‘ZILLE’S SPY’ TO FACE THE MUSIC
When his trial starts later this month, Paul Scheepers – the man accused of spying on the ANC on behalf of Premier Helen Zille – will face 26 charges for tapping the phones of South Africans and smuggling illegal spy gadgets into the country.
The suspended former SA Police Service (SAPS) crime intelligence boss is accused of managing an unlawful private spy business on the side, and using his privileges as a police officer to obtain confidential cellphone records and hack into people’s phones.
The trial will play out against a murky web of political fighting and allegations of top-level corruption within police ranks.
In the run-up to the court appearance, City Press has seen the charge sheet detailing the former policeman’s alleged lies in court and his dodgy deals as a private investigator for surveillance firm Eagle Eye Solutions, which he formed while employed by the SAPS in 2003.
The charge sheet states: “The accused applied to the SAPS to be permitted to perform private remunerative work ... These applications were not approved due to a conflict of interest.
“In his application to perform private remunerative work, he states that the type of business he conducts is ‘audio restoration, cellphone forensics, building of tracking units, service and sales of software in respect of cellphones’.”
But Scheepers allegedly continued his private spying. It is claimed that over five years, he lied to various courts, including the Bellville Magistrates’ Court, to obtain “205 subpoenas” that were required, should police officers want to access people’s intimate cellphone and text messages.
The court document has named at least 14 South Africans who had their private correspondence accessed by Scheepers without their knowledge, through an alleged fraudulent application and for purposes that were not police related.
The list includes Cape Town lawyers George van Niekerk, Willem van der Colff and Francois van Zyl, a senior counsel at the Cape Bar who represented the British murder accused Shrien Dewani.
According to the court documents, Scheepers told the Bellville Magistrates’ Court the three men “are involved in the commission of armed robbery and ATM bombings”, and he required their cellphone records for investigation.
This week, Van Zyl told City Press he had no idea why his records were hacked. “I can’t really comment because the way I see it, I am a state witness.

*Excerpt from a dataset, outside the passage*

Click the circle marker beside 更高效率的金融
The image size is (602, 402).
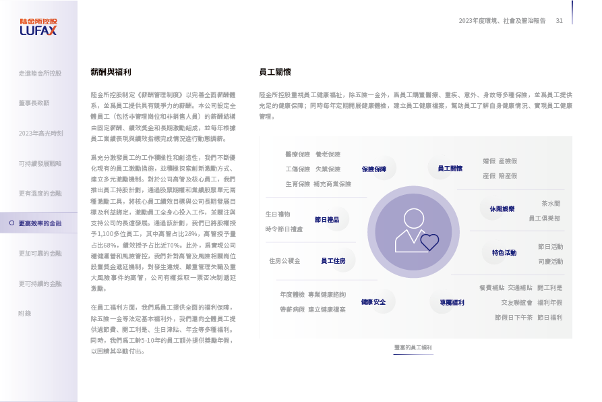[x=11, y=223]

But honestly, I don’t know why it was done,” said Van Zyl.
Scheepers also allegedly accessed the records of police colleagues Constable Mkhuseli Ngqiyana, from Cape Town, and Brigadier Anand Pillay, the police commissioner of the African Union Mission in Somalia, who at present lives in Mogadishu.

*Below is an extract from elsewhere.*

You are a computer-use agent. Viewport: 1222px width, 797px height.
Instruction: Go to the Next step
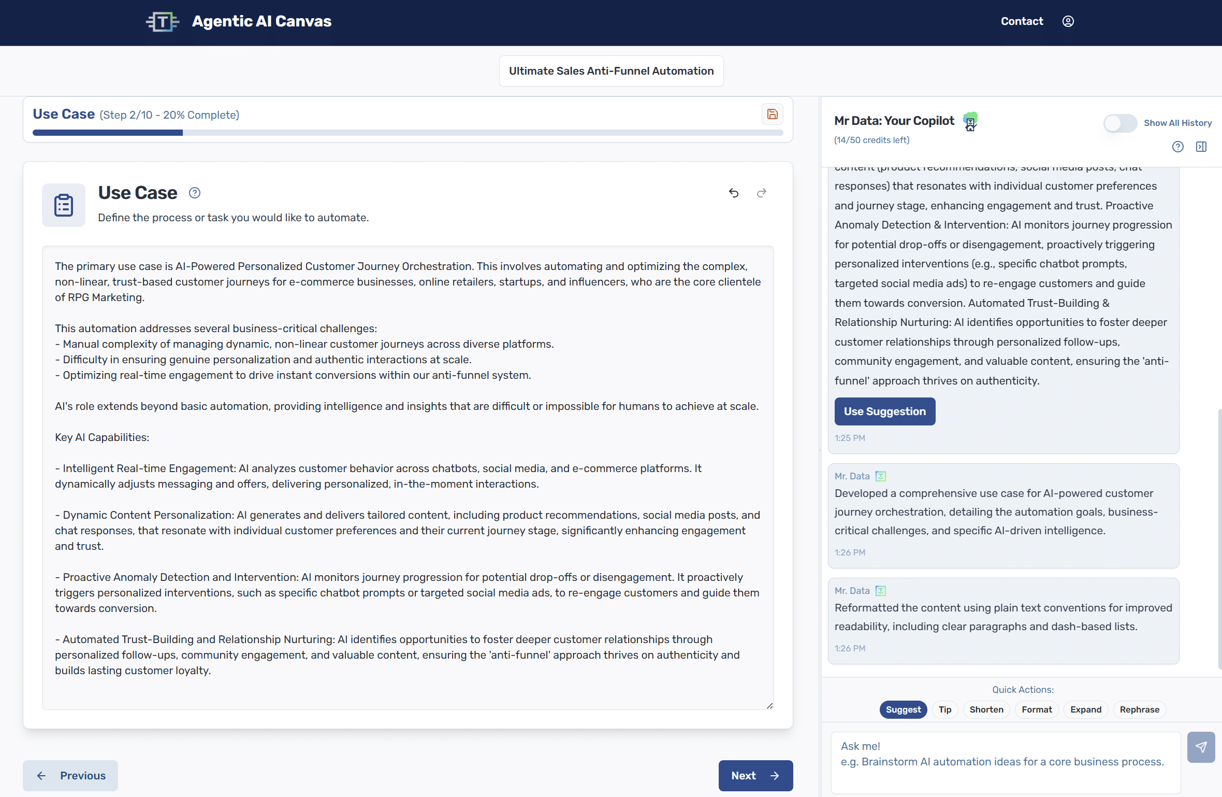[755, 775]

Furthermore, the court documents state that Scheepers smuggled a surveillance gadget called the IMSI Grabber into South Africa.
Made by a British forensic company, the IMSI Grabber “allows the user to grab IMSIs [International Mobile Subscriber Identity numbers – a service provider’s unique identity number associated with a user’s SIM card) without the knowledge of the user”, the document states.

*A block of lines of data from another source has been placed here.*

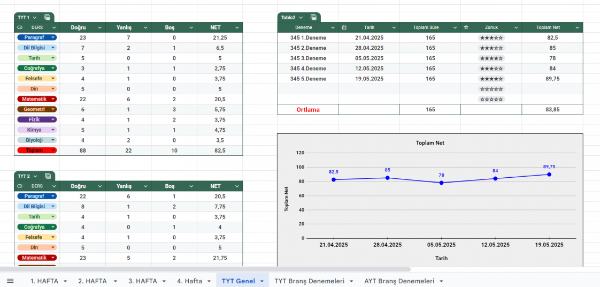Image resolution: width=600 pixels, height=287 pixels.
Task: Open the all sheets hamburger menu
Action: click(10, 281)
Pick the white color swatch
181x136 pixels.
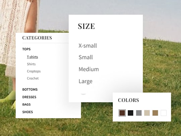click(x=164, y=113)
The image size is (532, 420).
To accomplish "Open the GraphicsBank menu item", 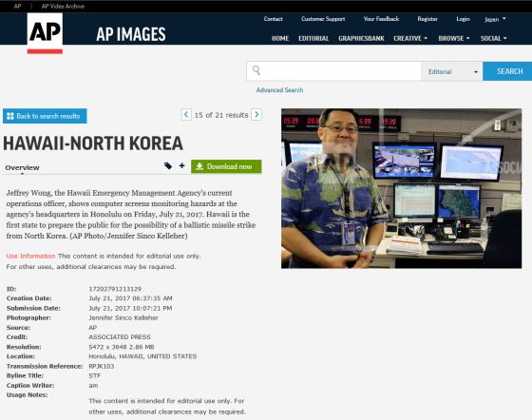I will (x=361, y=38).
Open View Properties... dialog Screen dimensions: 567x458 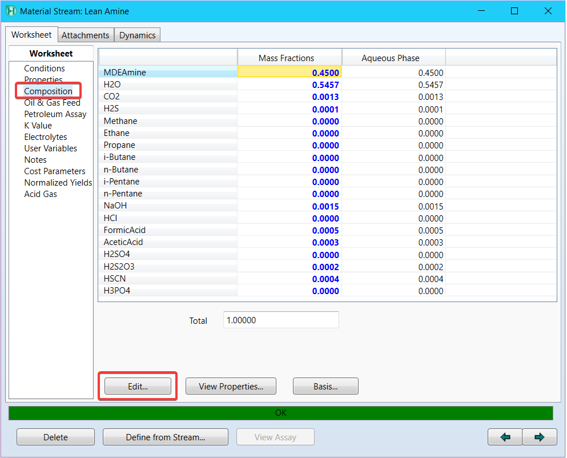click(x=231, y=387)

In 2010 Scheepers sold an IMSI Grabber to another private investigator, George Thomas of SBV Solutions in Johannesburg, who had it installed in his Toyota Fortuner.
Scheepers (44) was arrested on May 8 last year in Cape Town and released on R20 000 bail. He missed his first court appearance because of “serious depression”, his lawyer Sageer Pansari said.
This week Pansari would not disclose whether Scheepers’ had improved or not.
In earlier court papers, Scheepers alleged that there were “ulterior purposes” for his arrest and that he was in possession of sensitive information related to high-level police corruption.
In the documents, he noted that he knew of an officer who “regularly attends meetings with very well-known druglords and criminal-gang bosses in the Western Cape”.
In November, the ANC in the Western Cape called for Zille to be impeached for allegedly having contracted Scheepers to spy on them.
At the time the party laid charges at the Cape Town Central Police Station against Zille for “employing a private covert intelligence investigator to execute illegal communications surveillance work on state land and property”.
Zille responded that Scheepers had been contracted to debug the Western Cape legislature’s phones in 2010. “I saw Scheepers once, briefly, when I handed him my cellphone. He handed it back to my secretary afterwards. I never once discussed spying or surveillance with him, and that was never his brief,” she wrote in her newsletter.
Michael Mpofu, Zille’s spokesperson, added that in the tender application process, Eagle Eye Solutions had not disclosed the company’s director was an SAPS officer. “The company was hired for one-off debugging of cellphones in 2010 after the then National Intelligence Agency failed to reassure our Cabinet that none of its members was under surveillance,” he said.
According to Mpofu, Zille did not have any involvement in this procurement process.
The charge sheet against Scheepers notes that in May 2010 Eagle Eye Solutions was contracted by the Western Cape legislature to “debug cellphones, and conduct cellphone encryption and SIM card encryption”. He was paid R125 450 for the services. Scheepers’ trial will start at the Specialised Commercial Crime Court in Bellville on June 28.